Updates, 5/26: What Film Comment editor Gavin Smith calls “the soon-to-be-legendary explicit lesbian sex scene” becomes the topic of an exchange during the magazine’s second Cannes roundtable. Smith’s “problem with that scene is that I don’t think there’s any passion or emotion in the sex. It’s done as a kind of erotic spectacle with the actresses going all the way, and it’s done from a very male point of view.” Alexander Horwath: “And he would not have shown it at nearly that extent if it had been a heterosexual love story.” Todd McCarthy: “If you saw that scene and you didn’t know where this came from or who made it, what makes you think that this is filmed from a male’s perspective?” You decide whether or not that question actually gets an answer. McCarthy gives the roundtable two shots at it.
The Palme d’Or’s been presented to Kechiche and to Exarchopoulos and Seydoux.
Updates, 5/27: “Considering that sex is an activity almost everyone participates in, and thinks about even more, it’s startling and depressing how few movies have connected their characters’ real lives with their erotic lives,” write Richard and Mary Corliss for Time. “Kechiche eagerly addresses that challenge. Unlike the slick, deodorized sexcapades in late-night Cinemax movies, the graphic scenes here express the personalities of Emma (who’s in charge) and Adèle (who’s in love). (tramadol) ”
At Ioncinema, Nicholas Bell argues that “if you give Kechiche your time, he hardly tries your patience, once again creating a beautiful, engrossing film that manages to capture human emotion like few others films ever have.”
“Subtitled in French as Chapters 1 and 2, the door is open for more of Adele’s story,” suggests Ryland Aldrich at Twitch. “While Kechiche has said no further chapters have yet been written, success such as winning Cannes’s Palme d’Or could convince his team and him to revisit this world sometime soon. I say bring on Chapters 3 and 4.”

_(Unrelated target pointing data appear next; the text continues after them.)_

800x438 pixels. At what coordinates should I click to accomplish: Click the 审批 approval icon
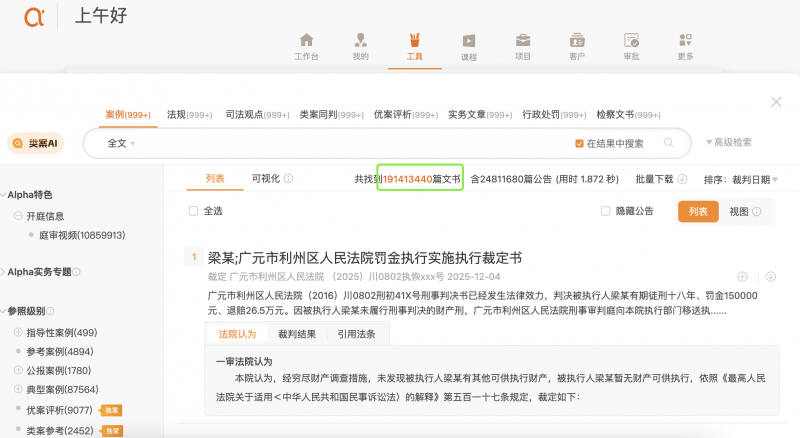click(x=631, y=40)
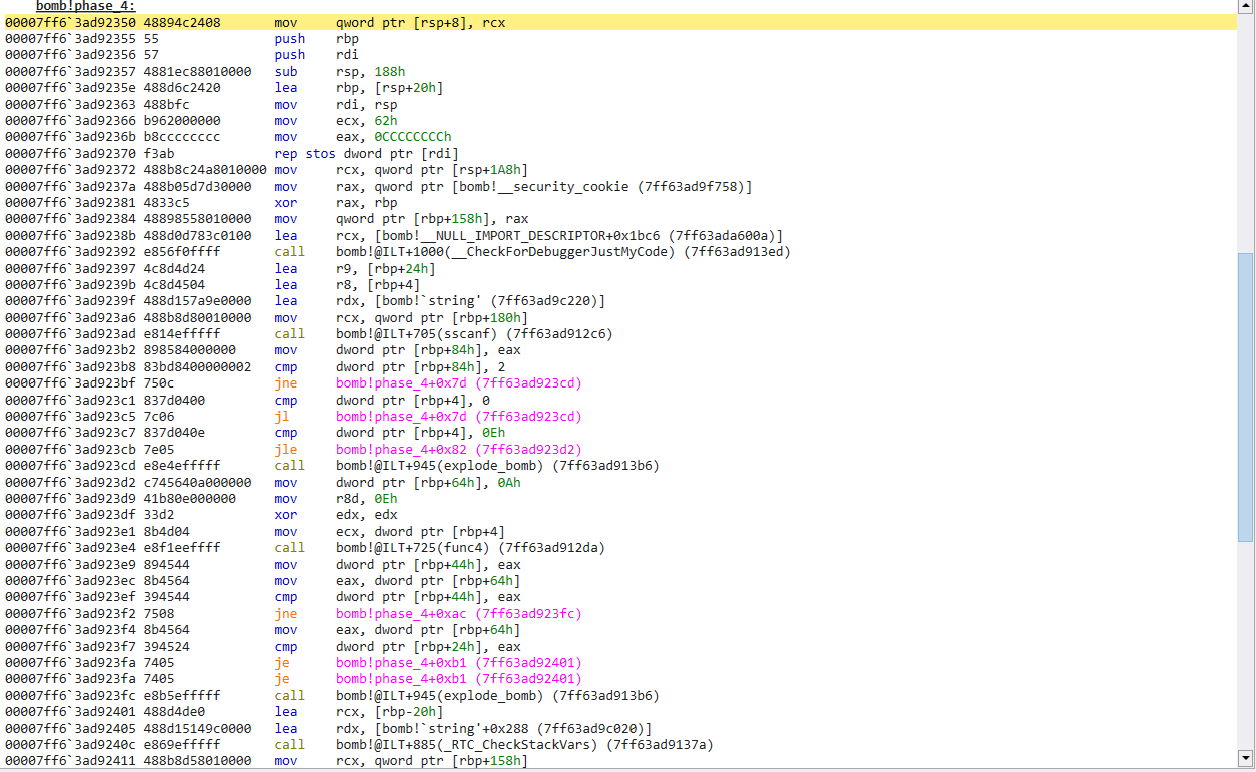Click the highlighted mov qword ptr [rsp+8] line
The width and height of the screenshot is (1256, 772).
(x=420, y=22)
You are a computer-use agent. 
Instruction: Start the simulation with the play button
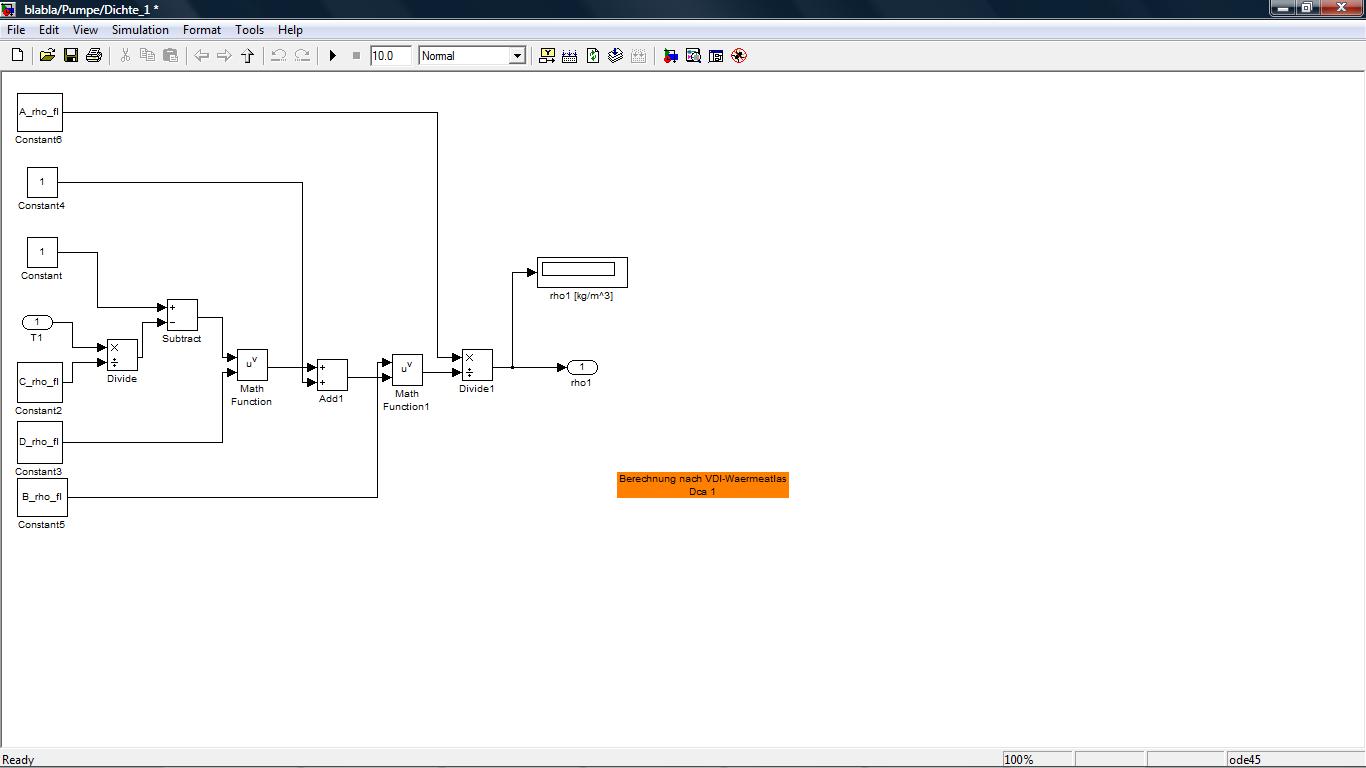[x=333, y=56]
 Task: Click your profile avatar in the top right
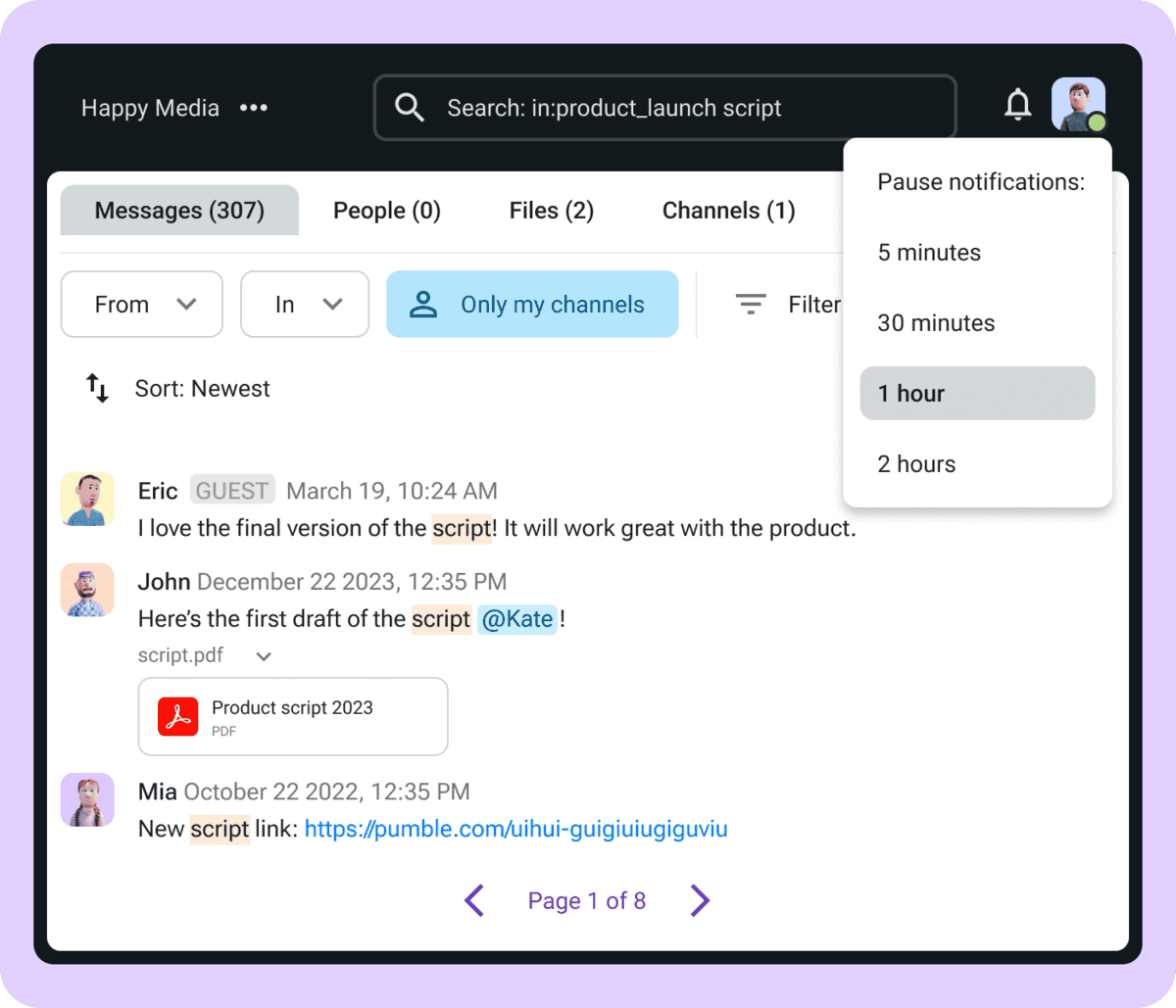pos(1078,104)
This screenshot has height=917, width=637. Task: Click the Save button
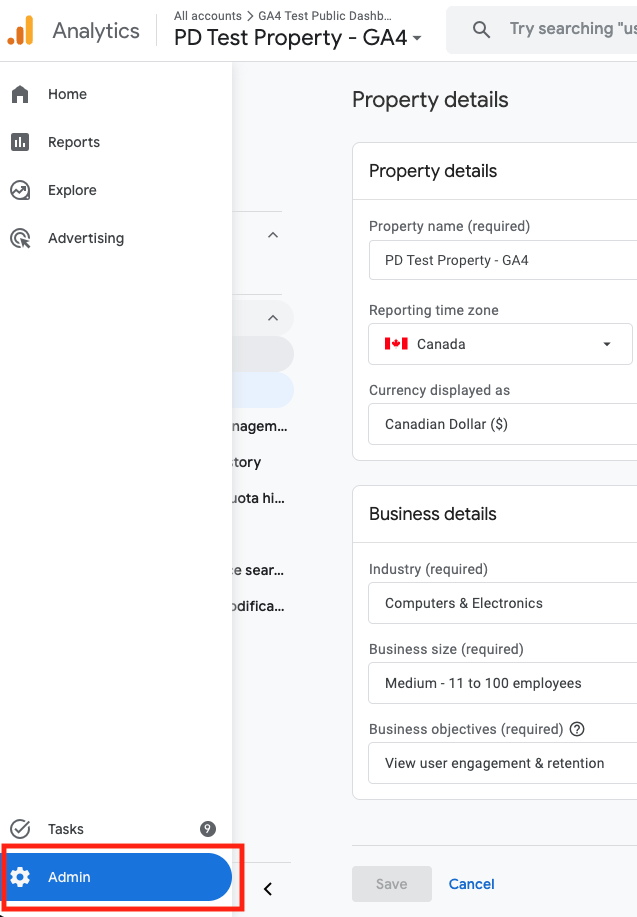[392, 884]
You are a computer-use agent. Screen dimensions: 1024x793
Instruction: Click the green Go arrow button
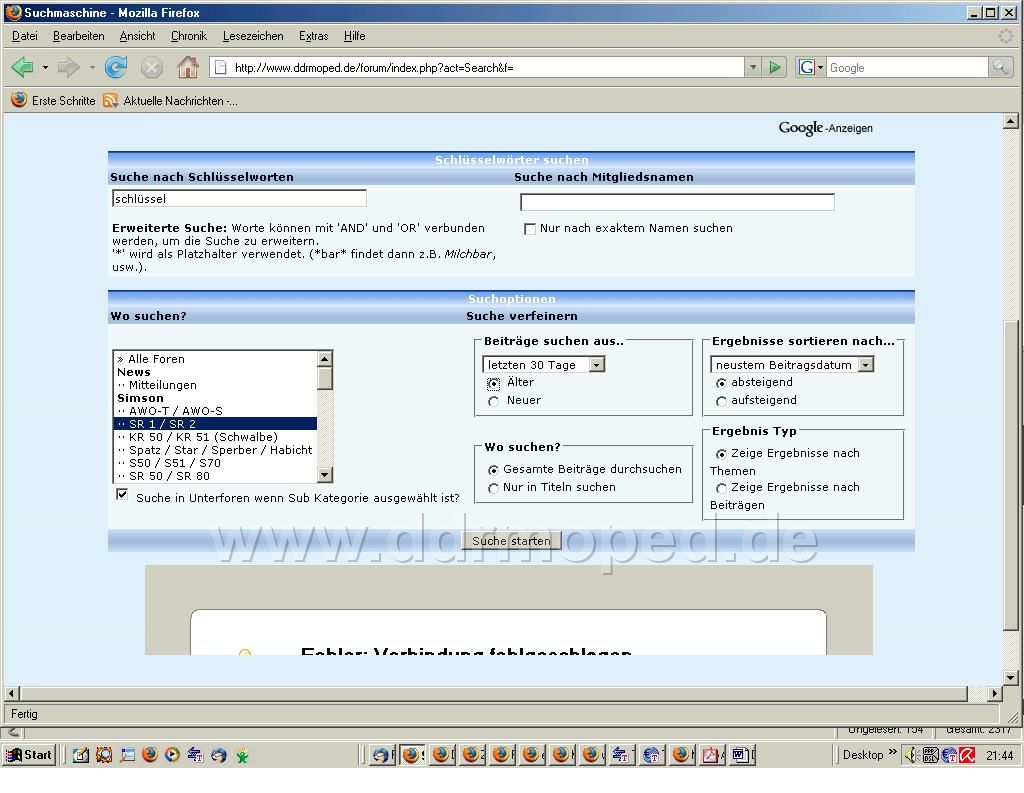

Update, 5/28: Julie Maroh, who, as you’ll remember, wrote the graphic novel on which the film is based has posted a lengthy and very carefully considered statement on her blog. The English version is available as a PDF and warrants reading in full because her position with regard to the film is rather complex. A summary won’t do it justice, but I’ll try. She admires Kechiche’s previous work. The two met, she trusted him, and she declared she’d not take part in the adaption. Blue would be his film. And indeed, she recognizes some of her book in it, but the two works are, of course, two separate, if related, visions. “I consider that Kechiche and I have contradictory aesthetic approaches, perhaps complementary.” Then: “About the banging…” That she’s got some pretty serious problems with. First off, the controversial scenes do not, to her, amount to an accurate portrayal of lesbian sex. “As a feminist and lesbian spectator, I can not endorse the direction Kechiche took on these matters.”
Update, 5/31: At the Playlist, Charlie Schmidlin reports that a “statement released to the press by the French film union Spiac-CGT—fifteen of whom worked on Kechiche’s production—has brought a number of allegations against the director and his team over five months of filming: complaints of ‘workdays of 16 hours reported as 8,’ and other violations of the Labor Code. The smudging of work hours is nothing new on independent productions, of course, but with Kechiche garnering a €4 million Euro budget for Blue, there is noticeably less sympathy.”
Update, 6/3: For Dennis Lim, writing for Artforum, “as a coming-out and coming-of-age narrative, Blue is so familiar as to be redundant, and Kechiche’s rather dogged, airless conception of naturalism, predicated on distended scenes and a surplus of close-ups, largely forecloses the possibility of vitality, humor, and surprise.”